### GIVEN TEXT

On Fri, 2025-11-28 at 11:06 +0100, Christian König wrote:
> On 11/27/25 12:10, Philipp Stanner wrote:
> > On Thu, 2025-11-13 at 15:51 +0100, Christian König wrote:
> > > This should allow amdkfd_fences to outlive the amdgpu module.
> > >
> > > v2: implement Felix suggestion to lock the fence while signaling it.
> > >
> > > Signed-off-by: Christian König <[email protected]>
> > > ---
> > >
> > >
[…]
> > > diff --git a/drivers/gpu/drm/amd/amdkfd/kfd_process.c
> > > b/drivers/gpu/drm/amd/amdkfd/kfd_process.c
> > > index a085faac9fe1..8fac70b839ed 100644
> > > --- a/drivers/gpu/drm/amd/amdkfd/kfd_process.c
> > > +++ b/drivers/gpu/drm/amd/amdkfd/kfd_process.c
> > > @@ -1173,7 +1173,7 @@ static void kfd_process_wq_release(struct
> > > work_struct *work)

### INFORMATION SUPPLIED

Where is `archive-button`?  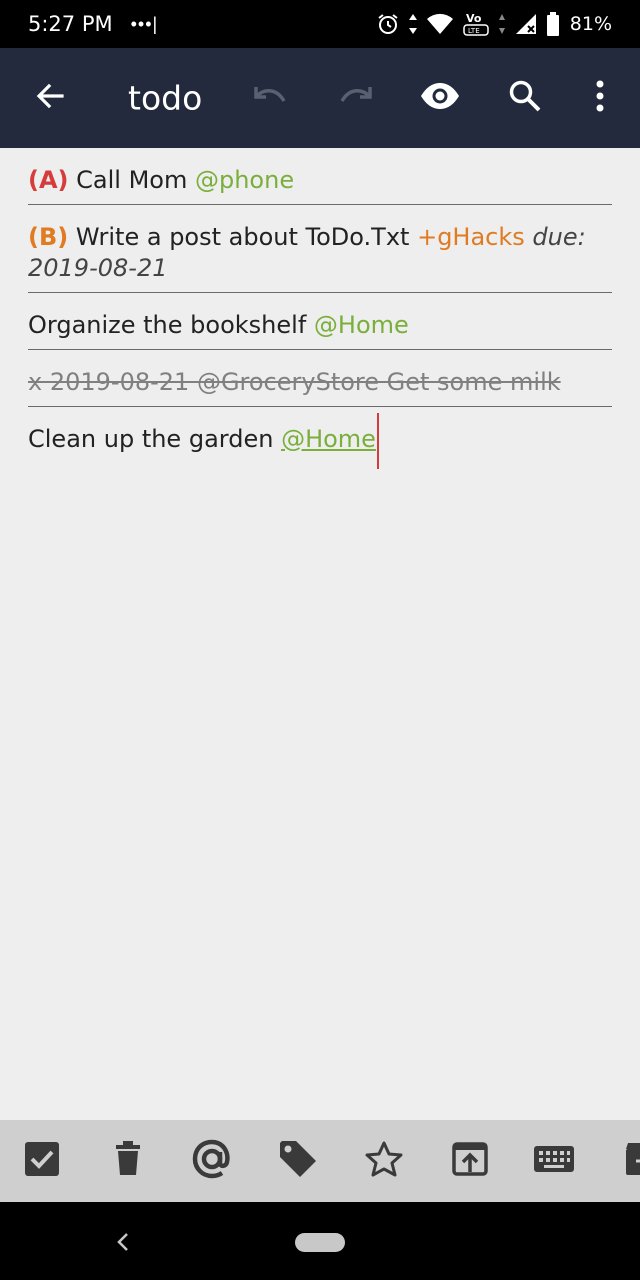 archive-button is located at coordinates (626, 1161).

### TASK INSTRUCTIONS
1: Translate this sentence from the patch thread into Spanish: "This should allow amdkfd_fences to outlive the amdgpu module."
2: Answer these from the patch thread:
(a) What date and time are given for Philipp Stanner's message?
(b) Whose suggestion does v2 implement?
(c) Which source file does the diff modify?
The listing has no connection to the patch thread.

### SOLUTIONS TO THE TASKS
1: Esto debería permitir que los amdkfd_fences sobrevivan al módulo amdgpu.

2:
(a) 11/27/25 at 12:10
(b) Felix's
(c) drivers/gpu/drm/amd/amdkfd/kfd_process.c